From: Jesper Krogh <jesper(at)krogh(dot)cc>
To: Craig Ringer <craig(at)postnewspapers(dot)com(dot)au>
Cc: pgsql-performance(at)postgresql(dot)org
Subject: Re: bitmap heap scan way cheaper than seq scan on the same amount of tuples (fts-search).
Date: 2009-10-27 05:44:35
Message-ID: 4AE688C3.2080207@krogh.cc (view raw or flat)
Thread:
Lists: pgsql-performance
Craig Ringer wrote:
> On Tue, 2009-10-27 at 06:08 +0100, Jesper Krogh wrote:
> 
>>> You should probably re-generate your random value for each call rather
>>> than store it.

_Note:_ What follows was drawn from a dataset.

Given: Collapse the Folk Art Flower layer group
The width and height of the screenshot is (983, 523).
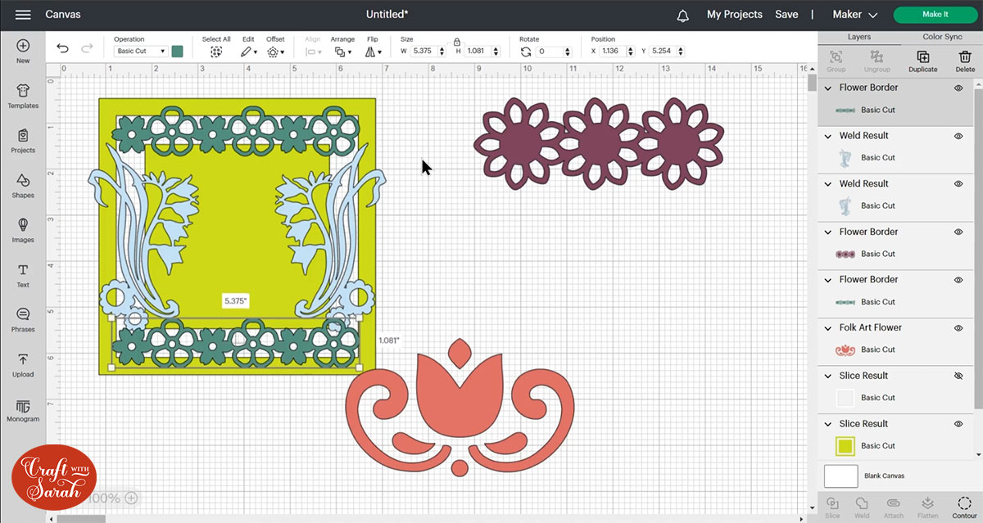Looking at the screenshot, I should [828, 328].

Currently, every document with commonterm20 is guaranteed
>>> to also have commonterm40, commonterm60, etc, which probably isn't very
>>> realistic, and also makes doc size correlate with word rarity.

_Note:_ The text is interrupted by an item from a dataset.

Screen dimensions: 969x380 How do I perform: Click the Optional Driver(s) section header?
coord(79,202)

>> I had that in the first version, but I wanted to have the gaurantee that
>> a commonterm60 was indeed a subset of commonterm80, so that why its
>> sturctured like that. I know its not realistic, but it gives measureable
>> results since I know my queries will hit the same tuples.
>>
>> I fail to see how this should have any direct effect on query time?
> 
> Probably not, in truth, but with the statistics-based planner I'm
> occasionally surprised by what can happen.
> 
>>> In this sort of test it's often a good idea to TRUNCATE the table before
>>> populating it with a newly generated data set. That helps avoid any
>>> residual effects from table bloat etc from lingering between test runs.

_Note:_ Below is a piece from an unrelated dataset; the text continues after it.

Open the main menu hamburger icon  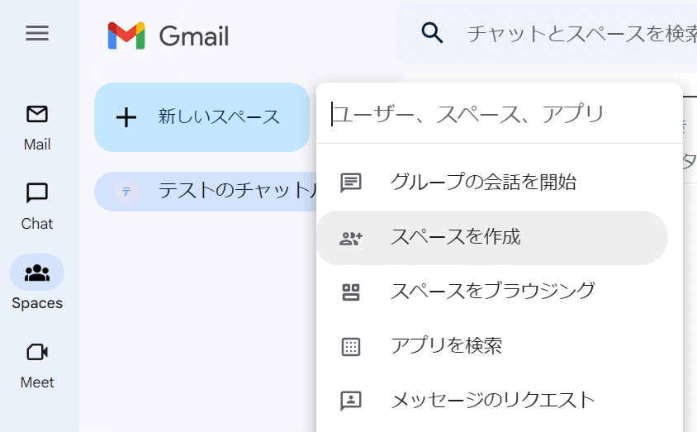tap(37, 33)
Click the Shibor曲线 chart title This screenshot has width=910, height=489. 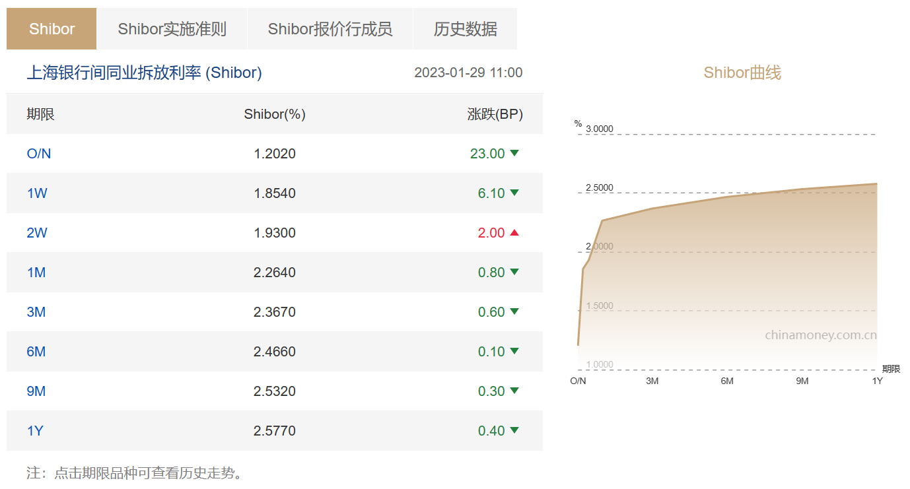(x=742, y=73)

>> As you could see in the scripts, the table is dropped just before its
>> recreated and filled with data.
>>
>> Did you try to re-run the test?
> 
> No, I didn't. I thought it worth checking if bloat might be the result
> first, though I should've read the scripts to confirm you weren't
> already handling that possibility.
> 
> Anyway, I've done a run to generate your data set and run a test. After
> executing the test statement twice (once with and once without
> enable_seqscan) to make sure all data is in cache and not being read
> from disk, when I run the tests here are my results:
> 
> 
> test=> set enable_seqscan=on;
> SET
> test=> explain analyze select id from ftstest where body_fts @@
> to_tsquery('commonterm80');

Here you should search for "commonterm" not "commonterm80", commonterm
will go into a seq-scan. You're not testing the same thing as I did.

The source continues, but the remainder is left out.